PROMPT =>
Each entry that follows should be retyped exactly.

========================================================================

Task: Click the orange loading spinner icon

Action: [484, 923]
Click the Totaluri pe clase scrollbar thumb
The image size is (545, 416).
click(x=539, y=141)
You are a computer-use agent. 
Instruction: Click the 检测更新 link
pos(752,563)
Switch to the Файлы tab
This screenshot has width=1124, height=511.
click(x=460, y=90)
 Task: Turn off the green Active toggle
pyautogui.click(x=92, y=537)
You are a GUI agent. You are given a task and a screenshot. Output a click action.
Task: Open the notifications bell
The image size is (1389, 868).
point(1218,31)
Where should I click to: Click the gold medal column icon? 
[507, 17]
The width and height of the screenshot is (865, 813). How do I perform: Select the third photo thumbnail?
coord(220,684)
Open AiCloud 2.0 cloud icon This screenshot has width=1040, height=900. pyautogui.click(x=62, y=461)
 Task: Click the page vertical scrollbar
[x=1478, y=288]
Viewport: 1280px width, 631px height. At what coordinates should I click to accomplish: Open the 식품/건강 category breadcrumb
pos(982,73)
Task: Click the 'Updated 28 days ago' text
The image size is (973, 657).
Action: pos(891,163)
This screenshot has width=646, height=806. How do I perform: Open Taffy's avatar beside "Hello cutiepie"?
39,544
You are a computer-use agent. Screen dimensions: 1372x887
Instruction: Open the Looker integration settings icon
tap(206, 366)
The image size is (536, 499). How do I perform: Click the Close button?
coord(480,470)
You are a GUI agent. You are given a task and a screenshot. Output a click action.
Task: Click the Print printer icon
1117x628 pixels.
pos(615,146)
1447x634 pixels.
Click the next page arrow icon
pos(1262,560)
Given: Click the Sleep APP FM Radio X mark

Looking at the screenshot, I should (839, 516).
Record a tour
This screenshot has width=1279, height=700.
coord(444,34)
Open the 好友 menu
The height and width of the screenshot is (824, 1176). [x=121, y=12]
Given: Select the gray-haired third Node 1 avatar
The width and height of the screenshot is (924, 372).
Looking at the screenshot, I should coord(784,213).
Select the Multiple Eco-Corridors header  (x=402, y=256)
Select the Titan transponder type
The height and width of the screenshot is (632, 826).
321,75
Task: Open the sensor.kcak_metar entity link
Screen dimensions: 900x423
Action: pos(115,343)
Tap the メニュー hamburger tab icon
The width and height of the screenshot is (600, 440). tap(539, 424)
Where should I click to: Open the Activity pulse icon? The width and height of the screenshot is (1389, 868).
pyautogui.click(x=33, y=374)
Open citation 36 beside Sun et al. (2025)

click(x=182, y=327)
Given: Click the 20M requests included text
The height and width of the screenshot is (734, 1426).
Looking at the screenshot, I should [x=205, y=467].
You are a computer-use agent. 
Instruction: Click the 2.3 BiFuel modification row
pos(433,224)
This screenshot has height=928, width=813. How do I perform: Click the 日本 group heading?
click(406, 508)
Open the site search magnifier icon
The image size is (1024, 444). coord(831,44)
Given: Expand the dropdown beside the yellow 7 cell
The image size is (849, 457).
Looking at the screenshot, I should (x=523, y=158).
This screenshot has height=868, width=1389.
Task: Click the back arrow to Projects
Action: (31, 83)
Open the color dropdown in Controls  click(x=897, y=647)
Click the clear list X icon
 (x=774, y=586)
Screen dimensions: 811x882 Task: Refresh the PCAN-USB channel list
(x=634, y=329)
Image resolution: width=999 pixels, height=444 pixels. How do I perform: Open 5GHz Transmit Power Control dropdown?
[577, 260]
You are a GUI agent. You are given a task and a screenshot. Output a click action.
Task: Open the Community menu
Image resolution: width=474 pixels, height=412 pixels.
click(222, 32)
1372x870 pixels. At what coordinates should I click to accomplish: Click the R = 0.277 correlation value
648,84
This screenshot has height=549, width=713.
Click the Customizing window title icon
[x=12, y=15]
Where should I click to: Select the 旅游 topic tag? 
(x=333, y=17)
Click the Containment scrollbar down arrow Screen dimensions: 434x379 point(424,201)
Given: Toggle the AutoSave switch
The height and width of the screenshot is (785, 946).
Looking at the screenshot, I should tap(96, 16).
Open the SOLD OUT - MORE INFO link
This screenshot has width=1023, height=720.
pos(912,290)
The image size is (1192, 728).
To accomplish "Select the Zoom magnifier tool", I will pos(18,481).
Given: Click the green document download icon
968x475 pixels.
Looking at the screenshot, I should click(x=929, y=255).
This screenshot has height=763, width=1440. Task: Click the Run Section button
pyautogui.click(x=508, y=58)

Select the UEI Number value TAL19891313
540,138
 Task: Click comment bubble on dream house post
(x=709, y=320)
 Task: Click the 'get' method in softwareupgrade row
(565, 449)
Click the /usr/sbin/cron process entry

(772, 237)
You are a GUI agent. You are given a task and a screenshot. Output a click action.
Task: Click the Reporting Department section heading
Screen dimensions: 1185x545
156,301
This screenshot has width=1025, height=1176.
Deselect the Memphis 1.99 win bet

========================================================================

TASK RESULT =>
Task: Click the orange loading spinner icon

Action: [484, 923]
Click the Totaluri pe clase scrollbar thumb
The image size is (545, 416).
click(x=539, y=141)
You are a computer-use agent. 
Instruction: Click the 检测更新 link
pos(752,563)
Switch to the Файлы tab
This screenshot has width=1124, height=511.
click(x=460, y=90)
 Task: Turn off the green Active toggle
pyautogui.click(x=92, y=537)
You are a GUI agent. You are given a task and a screenshot. Output a click action.
Task: Open the notifications bell
The image size is (1389, 868).
point(1218,31)
Where should I click to: Click the gold medal column icon? 
[507, 17]
The width and height of the screenshot is (865, 813). How do I perform: Select the third photo thumbnail?
coord(220,684)
Open AiCloud 2.0 cloud icon This screenshot has width=1040, height=900. pyautogui.click(x=62, y=461)
 Task: Click the page vertical scrollbar
[x=1478, y=288]
Viewport: 1280px width, 631px height. At what coordinates should I click to accomplish: Open the 식품/건강 category breadcrumb
pos(982,73)
Task: Click the 'Updated 28 days ago' text
The image size is (973, 657).
Action: pos(891,163)
This screenshot has width=646, height=806. How do I perform: Open Taffy's avatar beside "Hello cutiepie"?
39,544
You are a computer-use agent. Screen dimensions: 1372x887
Instruction: Open the Looker integration settings icon
tap(206, 366)
The image size is (536, 499). How do I perform: Click the Close button?
coord(480,470)
You are a GUI agent. You are given a task and a screenshot. Output a click action.
Task: Click the Print printer icon
1117x628 pixels.
pos(615,146)
1447x634 pixels.
Click the next page arrow icon
pos(1262,560)
Given: Click the Sleep APP FM Radio X mark

Looking at the screenshot, I should (839, 516).
Record a tour
This screenshot has width=1279, height=700.
coord(444,34)
Open the 好友 menu
The height and width of the screenshot is (824, 1176). [x=121, y=12]
Given: Select the gray-haired third Node 1 avatar
The width and height of the screenshot is (924, 372).
Looking at the screenshot, I should coord(784,213).
Select the Multiple Eco-Corridors header  (x=402, y=256)
Select the Titan transponder type
The height and width of the screenshot is (632, 826).
321,75
Task: Open the sensor.kcak_metar entity link
Screen dimensions: 900x423
Action: pos(115,343)
Tap the メニュー hamburger tab icon
The width and height of the screenshot is (600, 440). tap(539, 424)
Where should I click to: Open the Activity pulse icon? The width and height of the screenshot is (1389, 868).
pyautogui.click(x=33, y=374)
Open citation 36 beside Sun et al. (2025)

click(x=182, y=327)
Given: Click the 20M requests included text
The height and width of the screenshot is (734, 1426).
Looking at the screenshot, I should [x=205, y=467].
You are a computer-use agent. 
Instruction: Click the 2.3 BiFuel modification row
pos(433,224)
This screenshot has height=928, width=813. How do I perform: Click the 日本 group heading?
click(406, 508)
Open the site search magnifier icon
The image size is (1024, 444). coord(831,44)
Given: Expand the dropdown beside the yellow 7 cell
The image size is (849, 457).
Looking at the screenshot, I should (x=523, y=158).
This screenshot has height=868, width=1389.
Task: Click the back arrow to Projects
Action: (31, 83)
Open the color dropdown in Controls  click(x=897, y=647)
Click the clear list X icon
 (x=774, y=586)
Screen dimensions: 811x882 Task: Refresh the PCAN-USB channel list
(x=634, y=329)
Image resolution: width=999 pixels, height=444 pixels. How do I perform: Open 5GHz Transmit Power Control dropdown?
[577, 260]
You are a GUI agent. You are given a task and a screenshot. Output a click action.
Task: Open the Community menu
Image resolution: width=474 pixels, height=412 pixels.
click(222, 32)
1372x870 pixels. At what coordinates should I click to accomplish: Click the R = 0.277 correlation value
648,84
This screenshot has height=549, width=713.
Click the Customizing window title icon
[x=12, y=15]
Where should I click to: Select the 旅游 topic tag? 
(x=333, y=17)
Click the Containment scrollbar down arrow Screen dimensions: 434x379 point(424,201)
Given: Toggle the AutoSave switch
The height and width of the screenshot is (785, 946).
Looking at the screenshot, I should tap(96, 16).
Open the SOLD OUT - MORE INFO link
This screenshot has width=1023, height=720.
pos(912,290)
The image size is (1192, 728).
To accomplish "Select the Zoom magnifier tool", I will pos(18,481).
Given: Click the green document download icon
968x475 pixels.
Looking at the screenshot, I should click(x=929, y=255).
This screenshot has height=763, width=1440. Task: Click the Run Section button
pyautogui.click(x=508, y=58)

Select the UEI Number value TAL19891313
540,138
 Task: Click comment bubble on dream house post
(x=709, y=320)
 Task: Click the 'get' method in softwareupgrade row
(565, 449)
Click the /usr/sbin/cron process entry

(772, 237)
You are a GUI agent. You are given a task and a screenshot. Output a click action.
Task: Click the Reporting Department section heading
Screen dimensions: 1185x545
156,301
This screenshot has width=1025, height=1176.
Deselect the Memphis 1.99 win bet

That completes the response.